§ What needs to be done: Reproduce, word for word, all of the records; the pictures stay out.

[[ Working data, beginning ]]

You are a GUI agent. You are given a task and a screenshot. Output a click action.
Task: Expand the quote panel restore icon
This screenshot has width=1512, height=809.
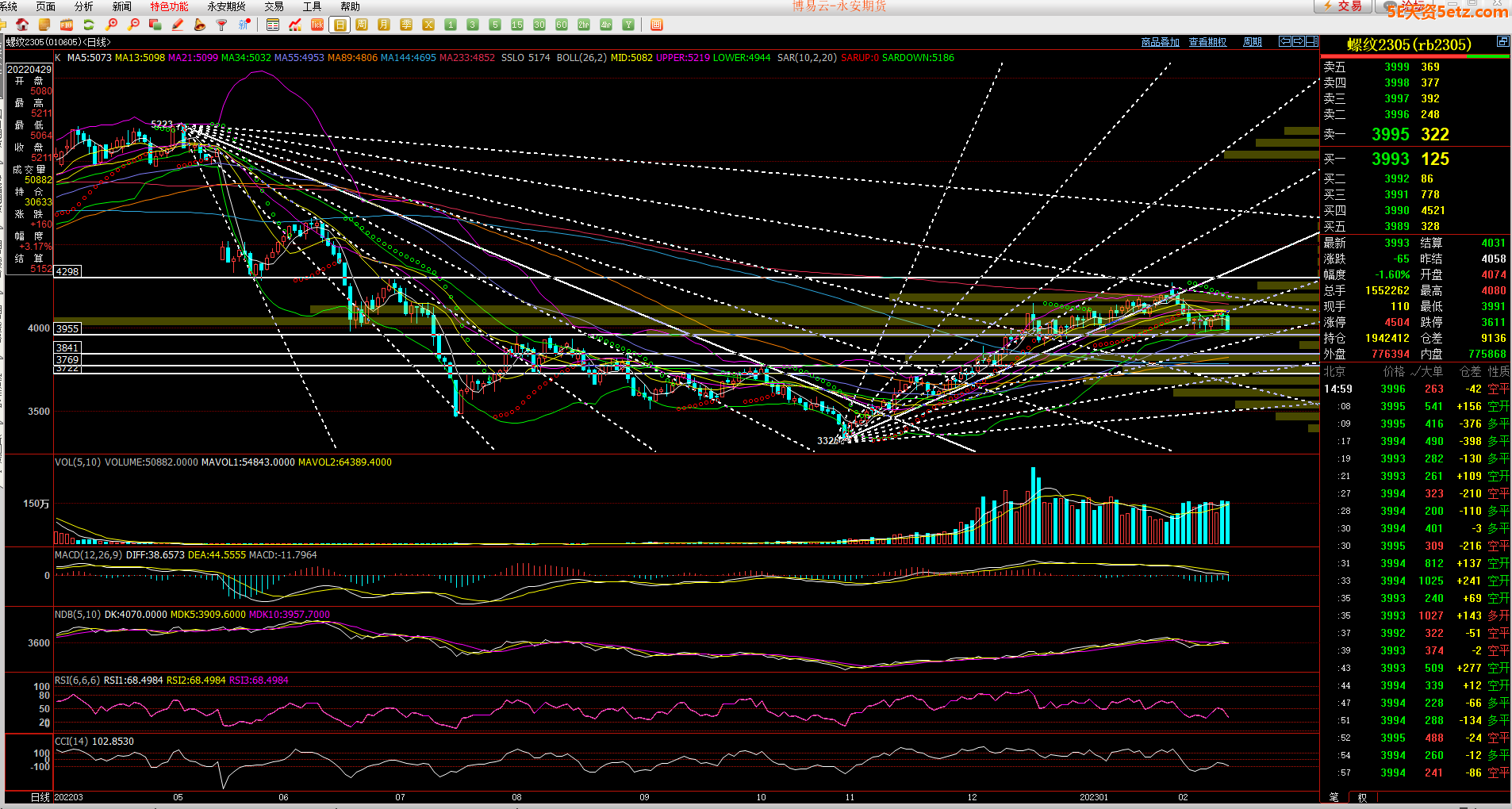[x=1502, y=42]
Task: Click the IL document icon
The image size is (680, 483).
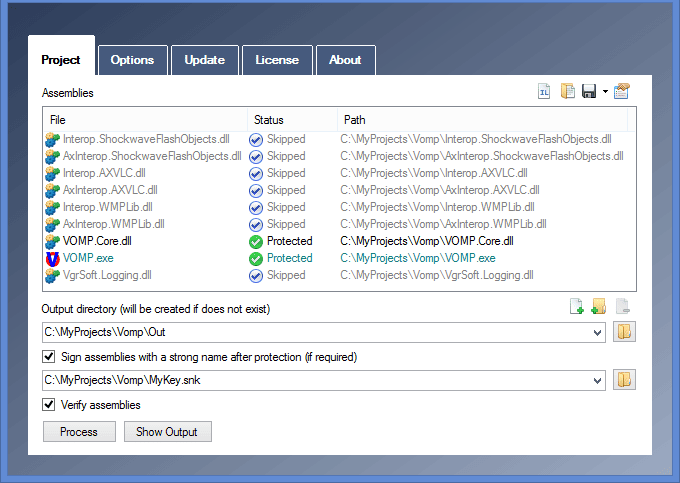Action: pyautogui.click(x=545, y=92)
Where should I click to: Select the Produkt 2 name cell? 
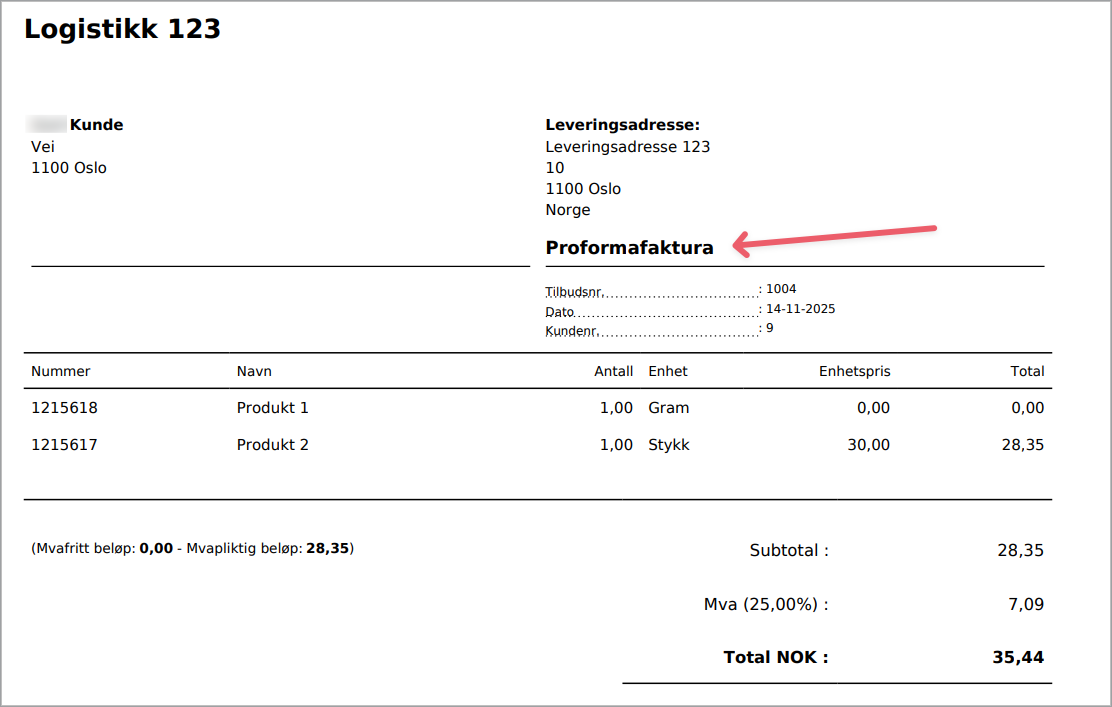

[[ Working data, end ]]

§ Expected answer:
You are a GUI agent. You are given a task and a screenshot. Output a click action.
Task: Expand the quote panel restore icon
This screenshot has width=1512, height=809.
[x=1502, y=42]
Task: Click the IL document icon
The image size is (680, 483).
Action: pyautogui.click(x=545, y=92)
Where should I click to: Select the Produkt 2 name cell? 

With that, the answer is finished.